EXERCISE MATERIALS section start

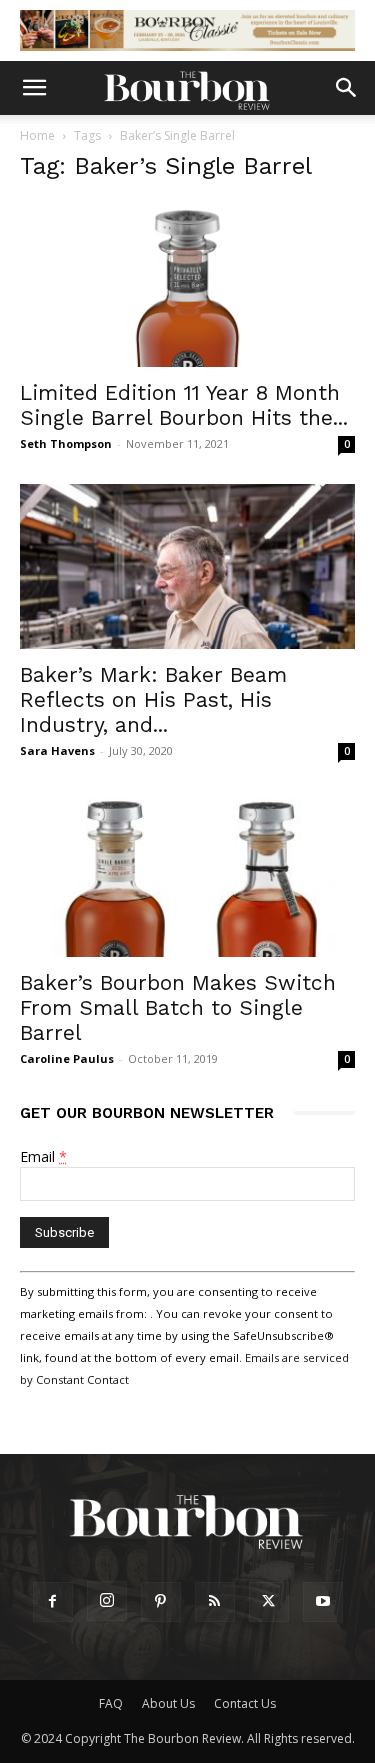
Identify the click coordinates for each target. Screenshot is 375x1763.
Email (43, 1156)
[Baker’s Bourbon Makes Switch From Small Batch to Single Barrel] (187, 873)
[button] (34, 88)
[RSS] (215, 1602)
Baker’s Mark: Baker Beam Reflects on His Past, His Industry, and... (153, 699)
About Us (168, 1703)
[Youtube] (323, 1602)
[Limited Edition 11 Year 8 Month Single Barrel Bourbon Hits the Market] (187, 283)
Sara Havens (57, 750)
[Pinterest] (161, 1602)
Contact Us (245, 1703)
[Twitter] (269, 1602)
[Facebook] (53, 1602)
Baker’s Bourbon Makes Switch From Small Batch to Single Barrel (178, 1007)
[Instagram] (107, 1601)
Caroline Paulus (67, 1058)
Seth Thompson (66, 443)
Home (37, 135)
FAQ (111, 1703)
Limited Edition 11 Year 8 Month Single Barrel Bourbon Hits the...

EXERCISE MATERIALS section end

--- HOW TO COMPLETE THIS TASK ---
Reproduce the lines from the one containing "[Youtube] (323, 1602)" to the end of the entries, keeping both ends and adding nothing.

--- RESPONSE FOR THIS EXERCISE ---
[Youtube] (323, 1602)
[Limited Edition 11 Year 8 Month Single Barrel Bourbon Hits the Market] (187, 283)
Sara Havens (57, 750)
[Pinterest] (161, 1602)
Contact Us (245, 1703)
[Twitter] (269, 1602)
[Facebook] (53, 1602)
Baker’s Bourbon Makes Switch From Small Batch to Single Barrel (178, 1007)
[Instagram] (107, 1601)
Caroline Paulus (67, 1058)
Seth Thompson (66, 443)
Home (37, 135)
FAQ (111, 1703)
Limited Edition 11 Year 8 Month Single Barrel Bourbon Hits the...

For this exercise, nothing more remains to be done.